Data for the task:
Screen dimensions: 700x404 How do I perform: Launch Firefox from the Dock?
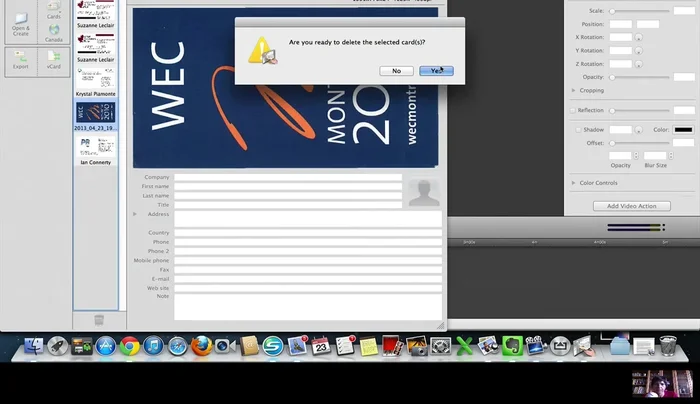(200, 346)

...

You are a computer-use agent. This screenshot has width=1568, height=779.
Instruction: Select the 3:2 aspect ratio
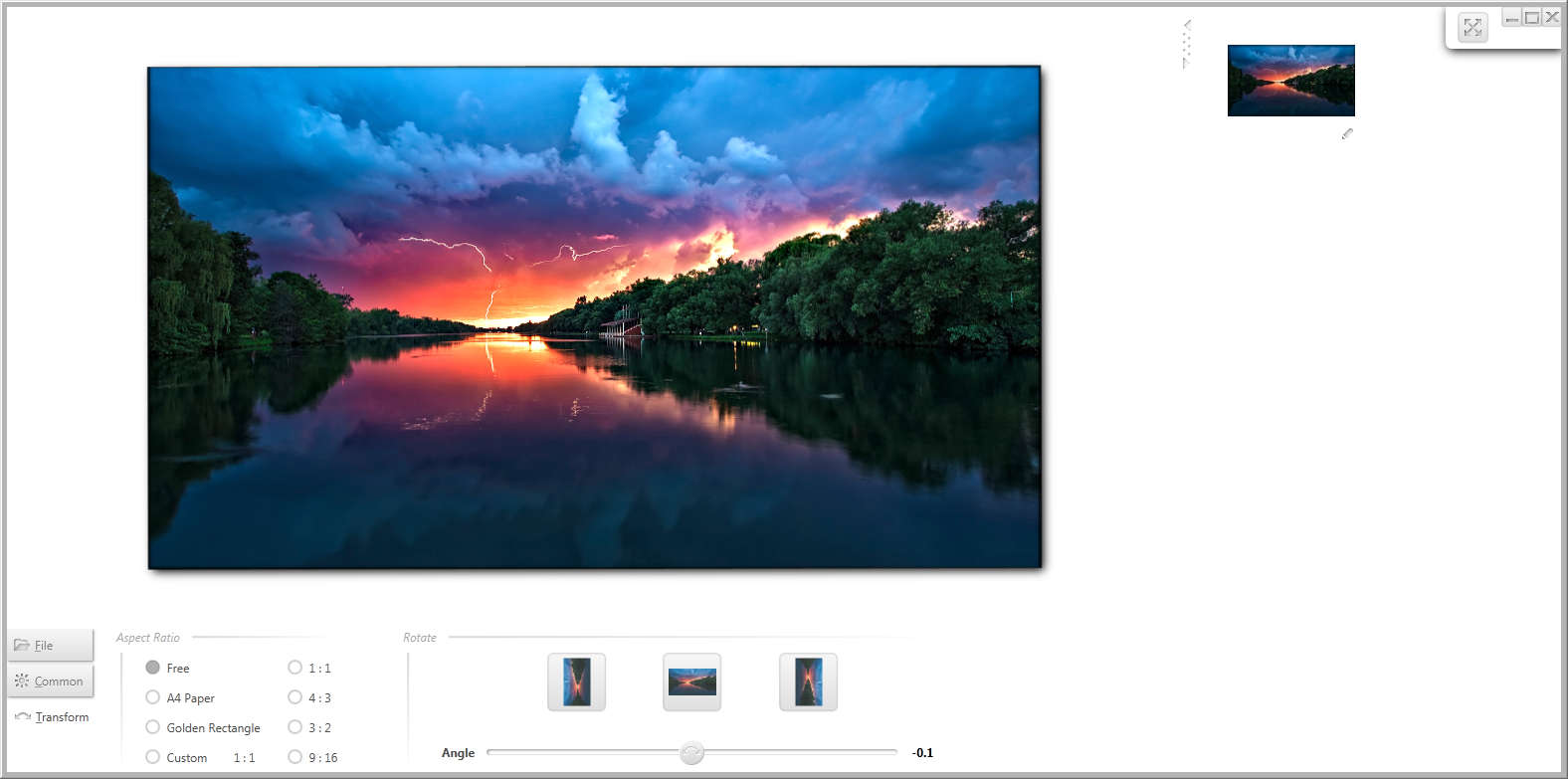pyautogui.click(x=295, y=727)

...

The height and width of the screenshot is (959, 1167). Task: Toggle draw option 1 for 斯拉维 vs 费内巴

Problem description:
Select the lines in this material that hold the word "screenshot", leaving none out.

Response to the task:
You are a computer-use agent. This screenshot has width=1568, height=779.
The height and width of the screenshot is (959, 1167). Task: Toggle draw option 1 for 斯拉维 vs 费内巴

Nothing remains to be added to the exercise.